Duplicity is a backup program that allows you to store encrypted backups offsite while also allowing for incremental updates.
I take the Voldemort approach to backups, backing up mostly the same stuff to several different places, hence using similar options with Duplicity. To make this use case easier, I wrote Horcrux, a wrapper for Duplicity’s most commonly-used options. It also includes functionality to check a restored backup to periodically ensure your backups are working.
After a simple setup, you’ll be able to run
horcrux auto offsite1
to backup selected files and directories as part of your offsite1 backup. If you want to add a new backup, the setup is minimal, and you can run
horcrux auto offsite2
Both backups keep separate caches and use separate log files. They can backup different files and directories, and to different locations.
Installation
Place it in your PATH
somewhere, usually ~/bin
.
First run
Run horcrux
with no arguments. It’ll tell you that it’s created a file,
~/.horcrux/horcrux.conf
. This is the global configuration file, which’ll be
consulted for each backup. Open this file in your favourite text editor and edit
the options (perhaps only the source directory and the encryption key ID).

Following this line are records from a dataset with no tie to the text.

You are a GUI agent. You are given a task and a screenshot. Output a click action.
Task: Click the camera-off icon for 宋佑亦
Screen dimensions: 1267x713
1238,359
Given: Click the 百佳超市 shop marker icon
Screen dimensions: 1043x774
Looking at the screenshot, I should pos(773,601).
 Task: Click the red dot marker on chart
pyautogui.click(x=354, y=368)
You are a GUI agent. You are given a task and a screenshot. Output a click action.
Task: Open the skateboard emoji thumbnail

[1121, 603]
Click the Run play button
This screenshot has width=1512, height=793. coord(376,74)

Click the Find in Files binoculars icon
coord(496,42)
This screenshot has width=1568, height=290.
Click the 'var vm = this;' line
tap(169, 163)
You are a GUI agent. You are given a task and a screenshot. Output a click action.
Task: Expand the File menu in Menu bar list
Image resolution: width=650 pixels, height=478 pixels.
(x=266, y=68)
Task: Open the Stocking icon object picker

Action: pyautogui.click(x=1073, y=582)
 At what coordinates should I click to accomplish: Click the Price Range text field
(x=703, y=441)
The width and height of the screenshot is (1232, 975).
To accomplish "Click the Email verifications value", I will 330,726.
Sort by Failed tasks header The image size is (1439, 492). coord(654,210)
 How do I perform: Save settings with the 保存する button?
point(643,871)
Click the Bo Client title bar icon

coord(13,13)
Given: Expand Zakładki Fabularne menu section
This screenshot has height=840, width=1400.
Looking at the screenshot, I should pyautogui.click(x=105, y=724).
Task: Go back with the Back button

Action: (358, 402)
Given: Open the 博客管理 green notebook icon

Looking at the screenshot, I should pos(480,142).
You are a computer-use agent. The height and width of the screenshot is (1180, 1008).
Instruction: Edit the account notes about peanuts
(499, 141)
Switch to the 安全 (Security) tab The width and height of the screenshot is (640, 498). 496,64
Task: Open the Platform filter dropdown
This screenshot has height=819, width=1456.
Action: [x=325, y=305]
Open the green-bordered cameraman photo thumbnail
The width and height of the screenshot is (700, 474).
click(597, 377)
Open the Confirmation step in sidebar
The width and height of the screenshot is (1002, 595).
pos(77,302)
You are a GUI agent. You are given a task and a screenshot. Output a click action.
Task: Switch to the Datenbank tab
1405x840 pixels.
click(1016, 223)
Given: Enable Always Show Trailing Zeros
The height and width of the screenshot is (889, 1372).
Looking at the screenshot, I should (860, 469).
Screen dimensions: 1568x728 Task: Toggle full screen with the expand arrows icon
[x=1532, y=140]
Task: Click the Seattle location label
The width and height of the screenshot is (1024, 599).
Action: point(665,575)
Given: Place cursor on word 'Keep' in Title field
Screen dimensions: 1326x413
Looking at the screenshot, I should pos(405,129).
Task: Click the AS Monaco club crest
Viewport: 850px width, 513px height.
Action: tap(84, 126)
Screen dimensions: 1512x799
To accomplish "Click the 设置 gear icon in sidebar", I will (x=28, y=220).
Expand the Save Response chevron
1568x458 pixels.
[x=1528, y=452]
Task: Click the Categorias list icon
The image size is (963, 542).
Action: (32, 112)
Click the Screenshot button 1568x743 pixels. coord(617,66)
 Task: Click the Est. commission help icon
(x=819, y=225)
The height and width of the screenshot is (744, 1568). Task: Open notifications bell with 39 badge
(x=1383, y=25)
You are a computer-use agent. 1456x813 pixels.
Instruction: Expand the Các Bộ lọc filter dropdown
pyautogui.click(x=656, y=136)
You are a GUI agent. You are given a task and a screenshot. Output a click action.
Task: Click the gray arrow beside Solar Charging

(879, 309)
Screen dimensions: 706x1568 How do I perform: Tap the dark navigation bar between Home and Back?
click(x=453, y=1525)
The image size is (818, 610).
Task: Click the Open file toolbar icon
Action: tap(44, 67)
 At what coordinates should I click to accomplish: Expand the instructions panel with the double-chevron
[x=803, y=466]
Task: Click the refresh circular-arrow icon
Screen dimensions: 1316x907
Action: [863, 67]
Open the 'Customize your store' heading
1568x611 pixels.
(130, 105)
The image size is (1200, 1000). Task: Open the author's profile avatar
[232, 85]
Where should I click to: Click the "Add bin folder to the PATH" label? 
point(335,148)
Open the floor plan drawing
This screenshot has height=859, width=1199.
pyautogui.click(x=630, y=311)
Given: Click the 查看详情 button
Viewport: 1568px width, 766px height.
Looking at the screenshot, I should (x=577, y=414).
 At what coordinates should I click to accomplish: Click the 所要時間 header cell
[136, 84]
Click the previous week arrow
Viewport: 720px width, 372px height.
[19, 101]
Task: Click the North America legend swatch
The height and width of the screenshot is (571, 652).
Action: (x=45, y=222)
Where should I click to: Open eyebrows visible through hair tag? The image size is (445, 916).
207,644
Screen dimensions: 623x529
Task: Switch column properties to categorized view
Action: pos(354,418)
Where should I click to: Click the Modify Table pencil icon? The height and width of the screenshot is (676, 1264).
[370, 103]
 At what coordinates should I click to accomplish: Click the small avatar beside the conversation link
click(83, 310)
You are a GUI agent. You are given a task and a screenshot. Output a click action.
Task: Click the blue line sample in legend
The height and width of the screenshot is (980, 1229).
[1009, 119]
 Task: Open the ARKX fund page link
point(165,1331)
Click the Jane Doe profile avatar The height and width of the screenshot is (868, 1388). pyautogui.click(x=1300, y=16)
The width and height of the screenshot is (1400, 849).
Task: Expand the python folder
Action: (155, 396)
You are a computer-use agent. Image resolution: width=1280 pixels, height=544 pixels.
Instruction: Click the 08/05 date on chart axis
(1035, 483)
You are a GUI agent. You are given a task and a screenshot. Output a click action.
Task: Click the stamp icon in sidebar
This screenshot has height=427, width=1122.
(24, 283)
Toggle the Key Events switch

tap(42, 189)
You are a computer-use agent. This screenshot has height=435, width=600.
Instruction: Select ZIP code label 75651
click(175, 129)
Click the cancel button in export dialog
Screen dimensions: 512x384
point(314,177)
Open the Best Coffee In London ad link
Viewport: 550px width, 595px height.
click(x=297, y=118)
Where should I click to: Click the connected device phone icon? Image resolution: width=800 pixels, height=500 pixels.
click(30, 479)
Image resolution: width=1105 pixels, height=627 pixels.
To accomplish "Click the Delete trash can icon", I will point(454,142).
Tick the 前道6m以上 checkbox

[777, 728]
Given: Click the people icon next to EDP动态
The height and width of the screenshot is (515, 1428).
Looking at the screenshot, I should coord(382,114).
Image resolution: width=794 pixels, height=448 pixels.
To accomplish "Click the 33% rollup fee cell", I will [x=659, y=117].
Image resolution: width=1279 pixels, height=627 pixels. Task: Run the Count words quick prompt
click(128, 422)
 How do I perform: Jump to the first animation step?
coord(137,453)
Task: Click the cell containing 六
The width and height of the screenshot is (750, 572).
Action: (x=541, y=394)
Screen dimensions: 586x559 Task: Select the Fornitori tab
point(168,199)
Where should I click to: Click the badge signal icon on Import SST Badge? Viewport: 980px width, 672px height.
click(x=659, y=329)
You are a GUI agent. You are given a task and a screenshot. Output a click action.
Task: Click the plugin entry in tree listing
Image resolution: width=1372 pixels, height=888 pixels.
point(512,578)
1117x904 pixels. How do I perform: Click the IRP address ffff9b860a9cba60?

Note that if you add a sign key (a good idea) and you use a subkey, you should give the subkey’s ID, not the ID of your main key. If you give the main key, the backup will still work (since gpg will choose your signing key automatically), but upon restore Duplicity will complain that the backup files have been signed with a different key.
The source directory is the directory containing the files and directories to be backed up. Each backup will then consult an exclude file, which will tell Duplicity which files should be ignored, and which should be part of the backup.
Basic usage
Horcrux is run from the command line with the following syntax:
horcrux [options] operation backup_name [restore path]
options
and restore path
are optional, but you must always tell Horcrux what
you want it to do (the operation), and the name of the backup. The backup name
can use most characters (letters, numbers, etc.) but should not use hyphens.
Configuration setup
Each backup run by Horcrux has a name and an exclude file. For example, let’s
create a backup called offsite1. Create the following two files in the
~/.horcrux
directory:
- offsite1-config
- offsite1-exclude
The config file should contain at least one variable: the destination path. If you’re backing up to a directory on a remote server somewhere, offsite1-config might look like this:
destination_path="rsync://username@your_server//home/username/backup/"
The URL follows the definitions allowed as described in Duplicity’s man page. You can also override variables set in the global configuration file; this is useful to be able to change the source directory or encryption key for one specific backup, for example.
The offsite1-exclude file also follows the syntax explains in Duplicity’s man
page. Assuming the source directory is $HOME/
, it looks something like this:
**/.DS_Store
+ /Users/username/.emacs
+ /Users/username/emacs
+ /Users/username/bin
+ /Users/username/.git*
+ /Users/username/.ssh
+ /Users/username/.zsh*
+ /Users/username/.horcrux
+ /Users/username/Documents/**/*.md
+ /Users/username/Documents/**/*.css
**/*
Duplicity likes the exclude syntax to use absolute path names, hence the
redundancy here. Items starting with a +
are to be included. Those without are
to be excluded. The above lines will cause Duplicity to ignore any .DS_Store
files (used by Mac OS X to store icon information in the Finder), then include
several files and directories. Any .css
files in any directory within my
Documents directory will get backed up, as will the .horcrux directory, my
emacs directory, and several files and directories starting with .zsh.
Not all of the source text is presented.